Depends. Some agro-PV systems I have seen are 50% transparent. The plants get a sufficient amount of light, and are protected from hail and heavy rain.
I have even seen a prototype where the pillars for the panels incorporate a rail system on which sowing, weeding, and harvesting tools can run electrically in instead of being pulled by a tractor.
The amount of area needed for solar does not even begin to approach the amount of farm land. People generally aren’t building solar panels on farmland anyways? The largest instillations in the US are in the middle of the fucking desert.
Also get rid of as many parking lots as possible.
There is just so many layers of false and absurd narrative in this.
Serious question. Why would it ever need to be one or the other?
There's already solar panels on "prime agricultural land", so what? Land use for solar/green power is so small right now, we shouldn't be trying to regulate where it can't be installed.... Put it everywhere.
On your house, above parking lots, on the rooftops of large warehouses... If there's a surface that's exposed to the sun for 5-8 hours a day, put that shit there. Unless there's a good, practical reason not to...
Not all agriculture is done in full sun. Ginseng, coffee and other important crops do best in shade. And you can put the panels up on grazing land. The critters often appreciate the shade which approximates a savanna environment.
I live near a school playground in Vancouver. In the summer the kids don't use it because it's too hot and sunny. In the winter kids don't use it because it's wet.
I feel like a solar panel canopy would be 3 birds with one stone.
The study aggregates the effect of agrivoltaics on crop yields at different sites.
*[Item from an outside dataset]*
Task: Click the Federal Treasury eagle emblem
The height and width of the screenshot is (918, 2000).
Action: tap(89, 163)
Tomatoes saw up to double yield with agrivoltaics, while wheat, cucumbers, potatoes and lettuce showed significant negative impacts and corn and grapes showed minimal impact.
I assume that maximal crop output would happen if you just grow things in their optimal climate, but then you rely more heavily on transportation.
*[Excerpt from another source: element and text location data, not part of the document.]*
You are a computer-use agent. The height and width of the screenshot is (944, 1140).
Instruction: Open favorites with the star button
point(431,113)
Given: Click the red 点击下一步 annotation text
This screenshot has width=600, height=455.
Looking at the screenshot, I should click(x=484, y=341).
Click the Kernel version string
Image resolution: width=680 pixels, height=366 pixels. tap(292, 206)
You can install solar panels on agricultural land and still farm on it. You just need to install the panels vertically. It’s called agrivoltaics. The photovoltaic cells can actually produce electricity when they are exposed from either side. It’s just that normal solar panels are opaque on the bottoms side. So for a vertical installation you have to use bifacial panels which are transparent on the other side. And the drop in efficiency in a vertical installation isn’t much compared to a traditional installation, since both sides of one panel now produce electricity, even the shaded side that is only exposed to ambient light produces electricity. And they are much more efficient during their peak hours, since it’s much cooler during sunset and sunrise then the middle of the day. PV panels are less efficient when they get hot.
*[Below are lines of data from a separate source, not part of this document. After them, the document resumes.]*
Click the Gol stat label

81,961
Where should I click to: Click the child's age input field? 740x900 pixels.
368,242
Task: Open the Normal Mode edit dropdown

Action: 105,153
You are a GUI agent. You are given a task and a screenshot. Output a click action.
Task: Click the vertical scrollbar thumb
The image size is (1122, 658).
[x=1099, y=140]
Or even better: banning all single story parking lots to have less sealed area. Then putting solar panels above the unsealed area and allowing nature to own everything below the solar panels, instead of agricultural conglomerates who pollute the ground water and produce food for livestock.
When solar farms are more than like 0.01% of land utilization then maybe its worth caring about.
For the same land you can power a household or get like 14 pounds of beef. who cares.
Just install solar panels where its cheapest, which is going to be an empty field where you can install a ton and get better labor efficiency during the install. Making green energy more expensive to install only benefits fossil fuel companies.
Depends. Are there lots of tall buildings around the parking lot? Solar panels are made of a lot of rare metals and so we have to be very selective about where we install them to maximize energy output. For this region large open spaces near the equator work well. Not that they can't work elsewhere, or couldn't work over a parking lot, but there's a lot of variables that have to be considered on each individual level.
You know what parking lots actually are? Land that investors bought and they're waiting for the housing prices to go even higher before then build another empty residential high-rise over it. No sense putting solar panels on a parking lot that's gonna be gone in a few years.
Yeah, plastering parking lots over prime agricultural land was definitely a mistake. And it's hard to wind that back. We just need to make sure new infrastructure and planning reduces car dependency rather than further entrenching it.
Roofed parking would be pretty sick, compared to having your car baked through in the sun. But multi-story parking decks would be even better, or even just parking lots with trees.
It's not like we're actually short on space to build solar panels on. We already have lots of roofs.
To be honest, i dont think we have large enough parking lots where i live. Only at the airport have i seen pretty large ones and we have 3 of those in my country
Keeps cars cool, can be used to charge EVs. Yeah, sounds good. Make the parking lot only partly covered and those spaces EV only to encourage the transition.
I think the problem might be that our car parks just aren't all that big, and there's other infrastructure that needs to be built to accompany DC grid sources like this, they don't just plug straight in.
There's lots of normal sized car parks dotted all over, very few of them are really of any particular size, and the ones that are are usually multi storey car parks to save on footprint anyway.